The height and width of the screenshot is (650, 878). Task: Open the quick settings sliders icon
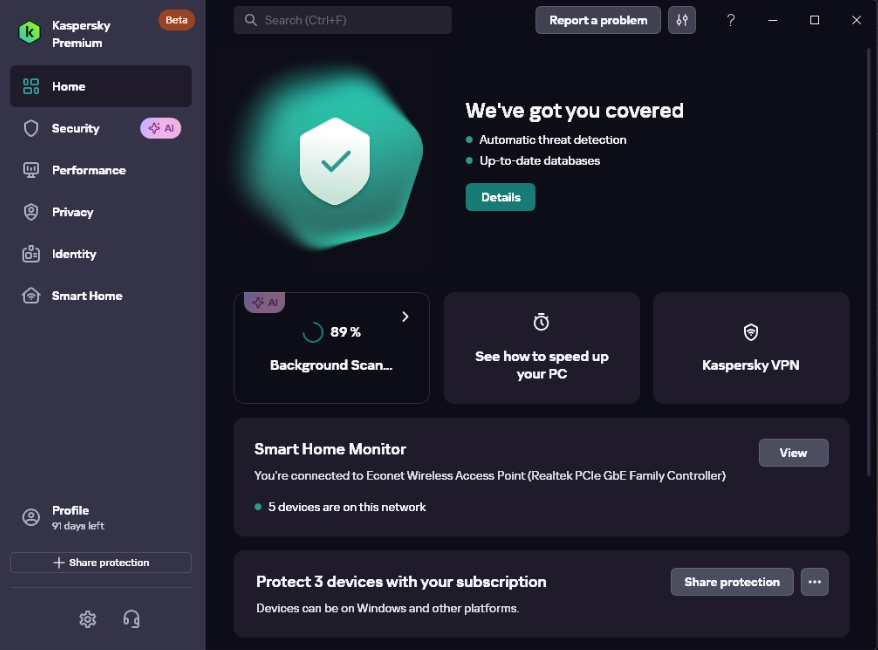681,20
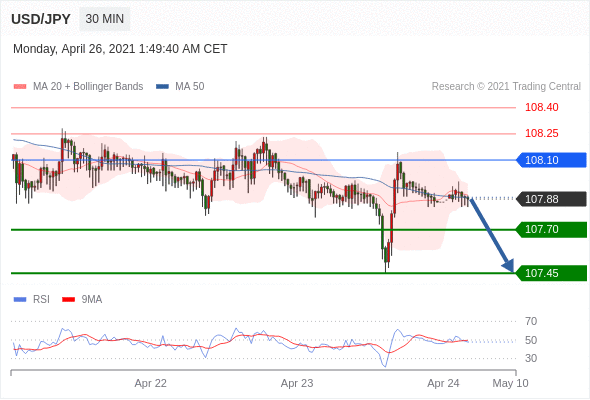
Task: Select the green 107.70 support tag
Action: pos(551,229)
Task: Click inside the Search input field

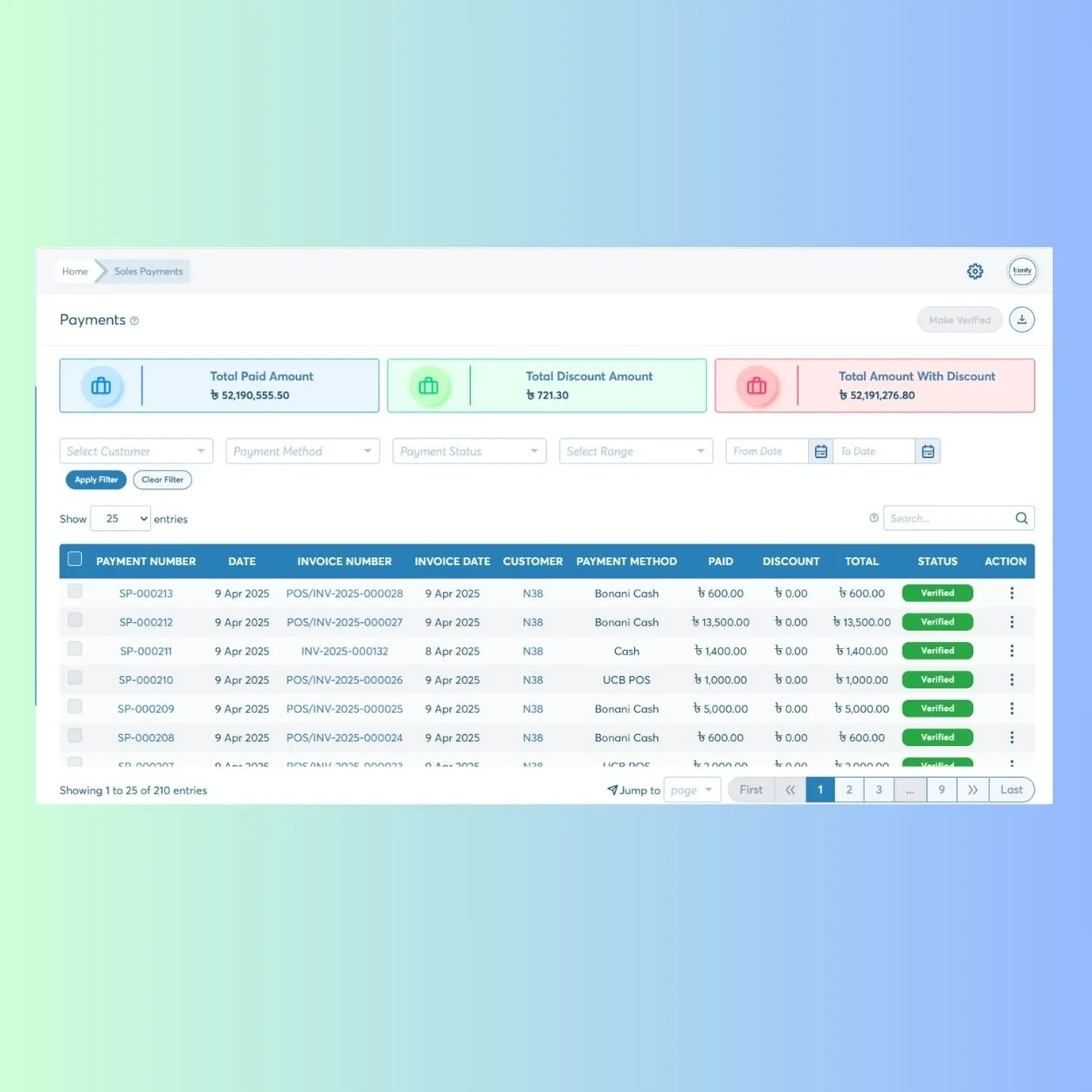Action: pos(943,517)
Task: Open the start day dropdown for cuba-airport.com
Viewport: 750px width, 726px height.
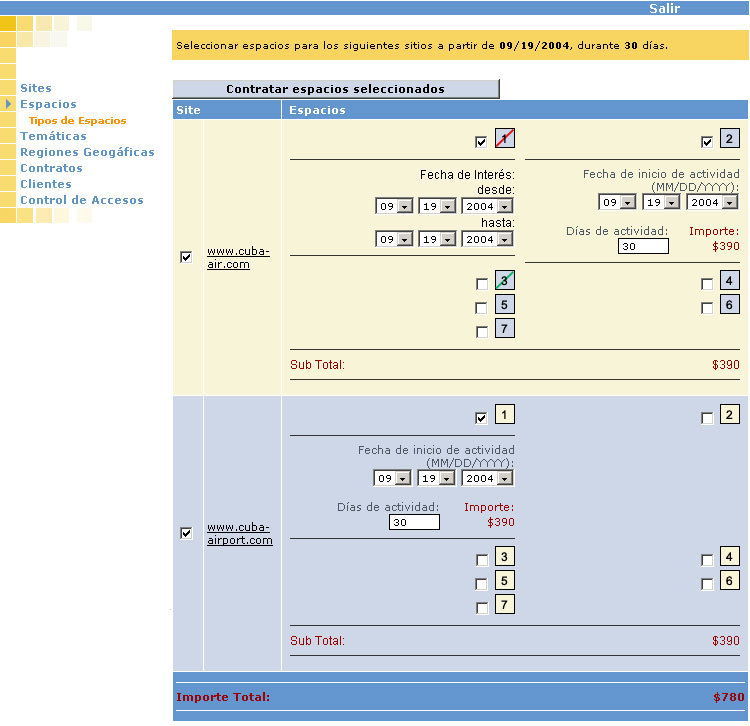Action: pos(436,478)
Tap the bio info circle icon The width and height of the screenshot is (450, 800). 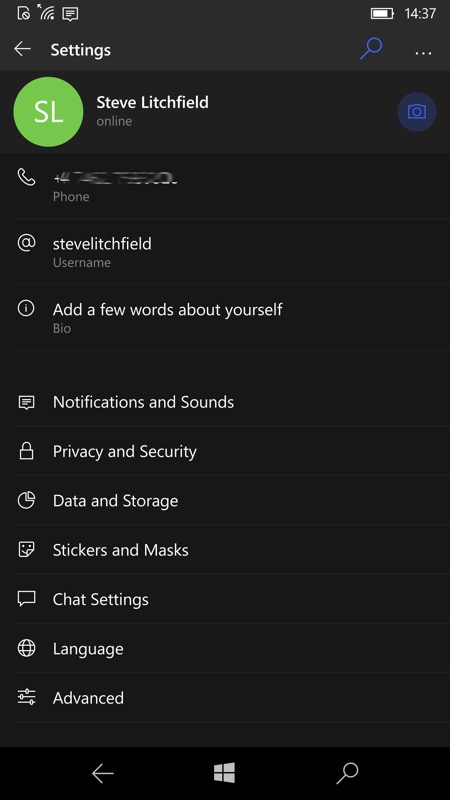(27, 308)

■ ■ ■ ■ ■

EXERCISE PROMPT
Give the lines again word for word, from the start of the records to the line holding "Task: Open the start", both included, and leave out any picture.

SOLUTION TO THIS EXERCISE
The height and width of the screenshot is (650, 878). Task: Open the quick settings sliders icon
681,20
Task: Select the green 107.70 support tag
Action: pos(551,229)
Task: Click inside the Search input field

Action: pos(943,517)
Task: Open the start day dropdown for cuba-airport.com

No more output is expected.